Today I was reading the second book in the Hunger Games series, Catching Fire, of which I had just begun reading yesterday. I was sitting on a subway train on the way to my internship, making the daily trek that was once consumed by my 3DS. But recently I have had an awkward desire for wanting to read on the train, as I feel Kid Icarus is better left home where I can fully pay attention to the quirky writing and dialogue.


A particular passage crosses my eyes, near the beginning of the book, where one of the characters is kissed by another. The way it was written and the way I imagined it made me blush, if just a bit. I looked up at that moment recognizing my face may have turned a shade of pink, but I didn’t do it because I was worried someone may have noticed. Well, actually, an older gentlemen sitting across from me was staring at me and likely noticed the slight smile coming from my face. But the smile wasn’t because of the novel or the kiss these two characters just shared; it was because I suddenly felt Final Fantasy VIII enter my consciousness.


Now I know what you’re thinking. What in the hell does FFVIII have anything to do with the Hunger Games? It doesn’t. It has nothing to do with the series at all. But the emotional moment in the novel instantly grabbed some nostalgic feeling from my past and immediately I was thinking of the story in FFVIII.


But there was more to it than this. It wasn’t just a flash or a simple thought, it was a flooding of what my memory remembers from the near beginnings of that game. Of Squall and Rinoa dancing, of the Balamb ships leaving and crossing the water as you see the moon in its reflection. But another thought was dominating my mind, intrusive but welcome all the same. My voice in my head made a statement:


This is the reason I have lost the will to devote the time that I used to put into video games.

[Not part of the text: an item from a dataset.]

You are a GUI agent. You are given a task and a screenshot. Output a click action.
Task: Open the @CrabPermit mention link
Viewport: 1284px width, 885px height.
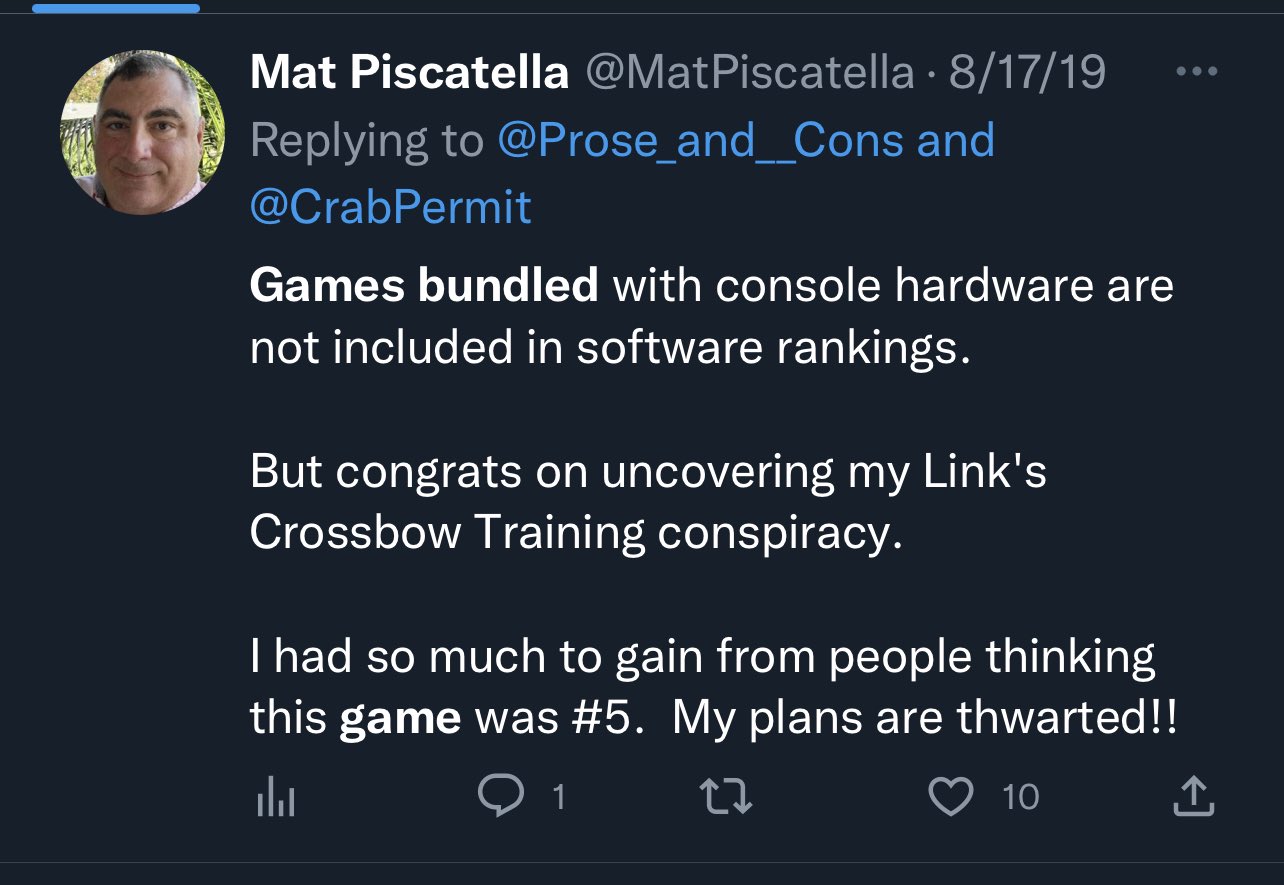pyautogui.click(x=391, y=207)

To me, I instantly recognized what I was feeling and thinking. The last time I played FFVIII was at least 10 years ago. Not yet a teenager, I had no sense of romance or what those feelings entailed. I was able to absorb whatever was in front of me and accept it as more than just entertainment, influencing me and showing me what love is. I was young, immature, not exactly realizing that the characters and story of Final Fantasy VIII were fabricated to be entertainment and give me an experience that I would enjoy. To me it was an engagement with Squall and Rinoa, and the world around them that pushed them together or pulled them apart. This is what I remember and cherish about this game, and why I feel so nostalgic for it. 

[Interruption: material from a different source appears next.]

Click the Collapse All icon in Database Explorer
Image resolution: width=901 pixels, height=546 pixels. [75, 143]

It seems the studies have piled over the last few years for why we as gamers tend to grow out of playing video games like we used to. There’s always this nostalgic undertone about it that’s kind of sad: “When I was younger I simply had more time to play. I’m older now with more responsibilities so I can’t play video games as often.” Sure, that may be true, and this has certainly happened to me as well. But sitting on the train, reading this particular passage in a novel that is quite different from Final Fantasy, I realized what the true issue is.

Story. But that’s half of it. The other half is how I’ve grown and lost the ability to be tricked into believing that the fantasy in front of me is reality. Final Fantasy VIII was real for me, just as the characters and setting and plot in Catching Fire feels real to me right now. I know The Hunger Games is fiction and meant to be devoured as entertainment but I can’t shake the feeling that these characters and events remind me of how I used to feel when I was younger. The story encapsulates my mind and brings it all to life, just like 10 years ago when Squall and Rinoa were dancing to Waltz for the Moon.

These words can’t describe how quickly and rushed this realization came into my mind. I know it doesn’t hold true for everyone, and for a large chunk of people they don’t play as often because of time constraints. But for me it’s more than that. It’s the fact that I’ve grown and experienced life to the point where the stories I once knew and still seek just don’t feel the same. I can’t be as easily fooled like I once was. And for that, I now feel that nostalgic feeling that makes me yearn for another game that can trick me into fantasy. But for now, I will remain content with the writing in a Hunger Games novel that so effectively brings me into its built world of fantastic imagination… even if it is only realized entertainment.